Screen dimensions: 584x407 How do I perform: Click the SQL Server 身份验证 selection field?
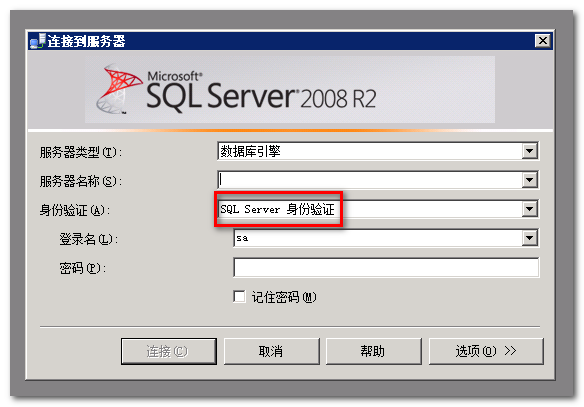click(x=370, y=209)
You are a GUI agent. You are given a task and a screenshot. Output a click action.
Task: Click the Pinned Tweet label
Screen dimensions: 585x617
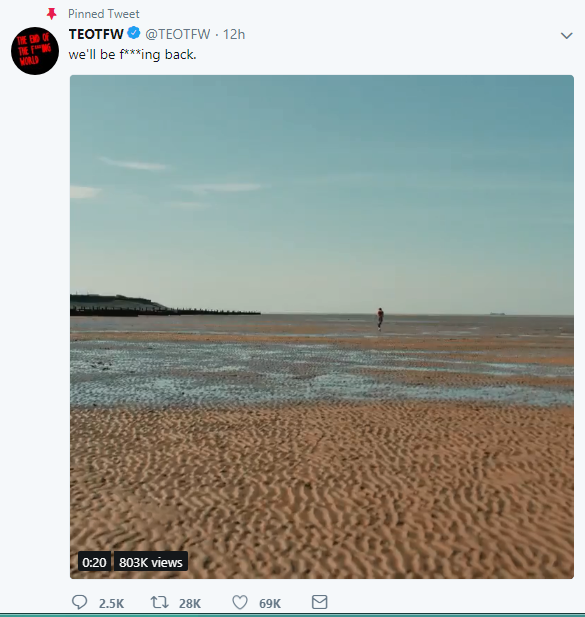pyautogui.click(x=103, y=14)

◆ **How to complete this task**:
What you give back must be the data above, reproduced exactly and free of pictures.

◆ **Solution**:
Screen dimensions: 584x407 How do I perform: Click the SQL Server 身份验证 selection field?
click(x=370, y=209)
You are a GUI agent. You are given a task and a screenshot. Output a click action.
Task: Click the Pinned Tweet label
Screen dimensions: 585x617
pyautogui.click(x=103, y=14)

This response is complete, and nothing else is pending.